◆ Collected data entries ◆
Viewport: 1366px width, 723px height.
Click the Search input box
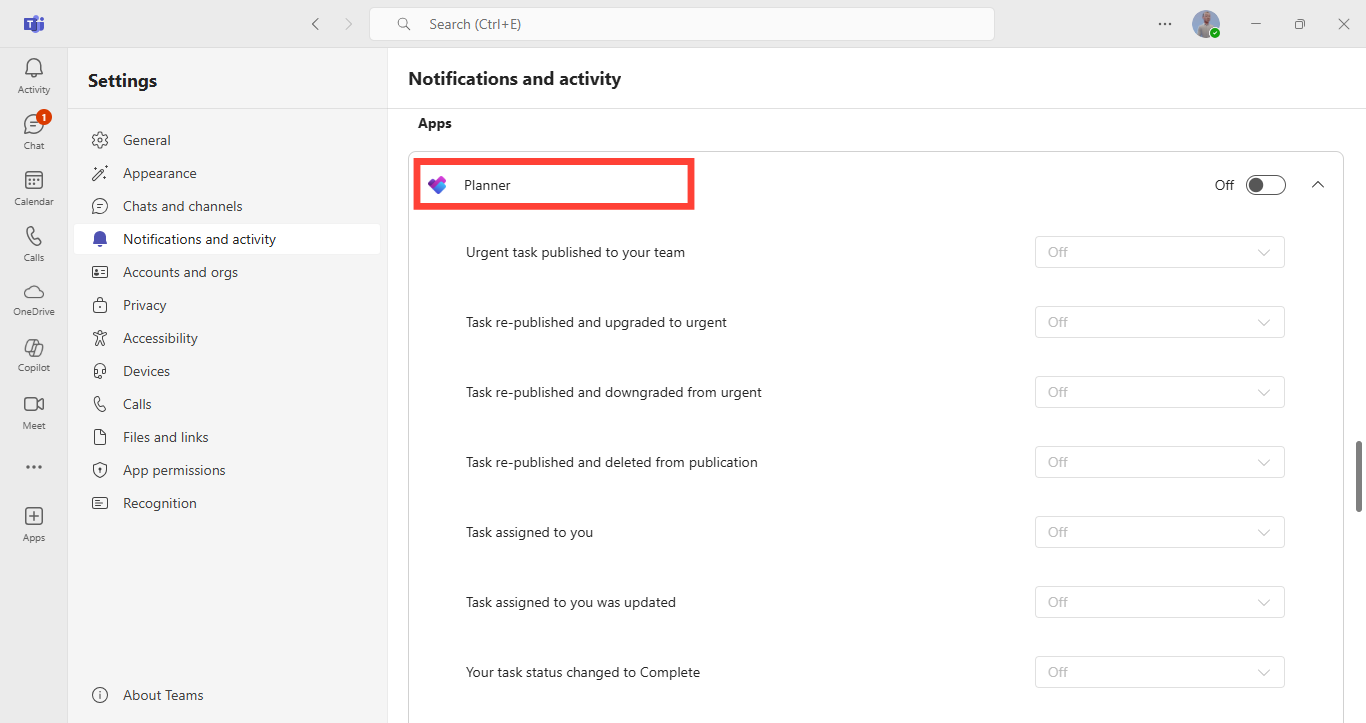681,24
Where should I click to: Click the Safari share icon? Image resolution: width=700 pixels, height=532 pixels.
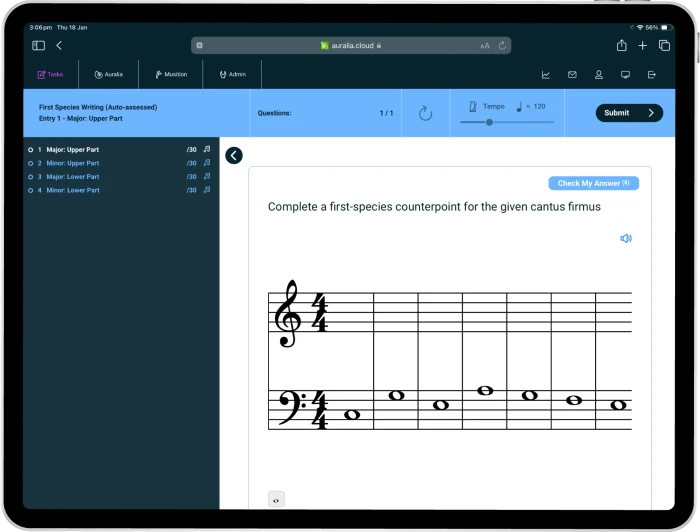click(621, 45)
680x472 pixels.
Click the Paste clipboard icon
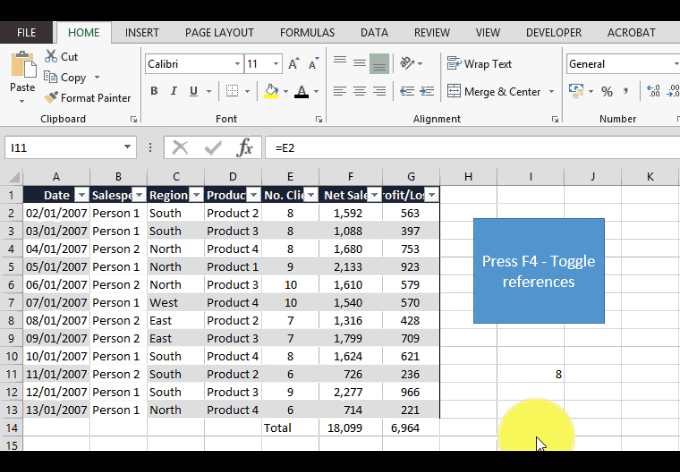click(x=22, y=72)
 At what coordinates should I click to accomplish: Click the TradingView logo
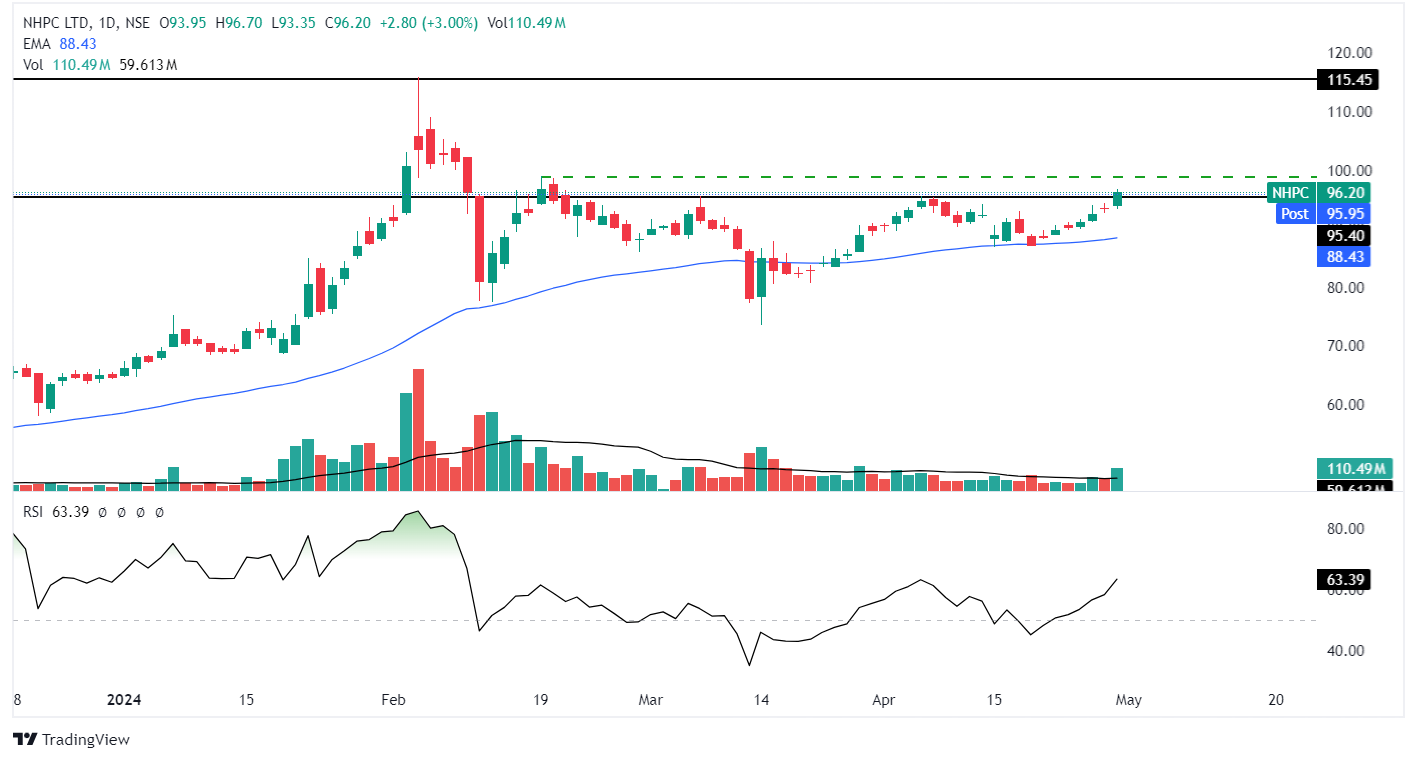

◆ PROBLEM DESCRIPTION ◆
Produce an exact copy of the lines from the line containing "680x472 pixels." through the last line of the records, with no pictures and no other text.

◆ RESPONSE ◆
680x472 pixels.
Click the Paste clipboard icon
click(x=22, y=72)
 At what coordinates should I click to accomplish: Click the TradingView logo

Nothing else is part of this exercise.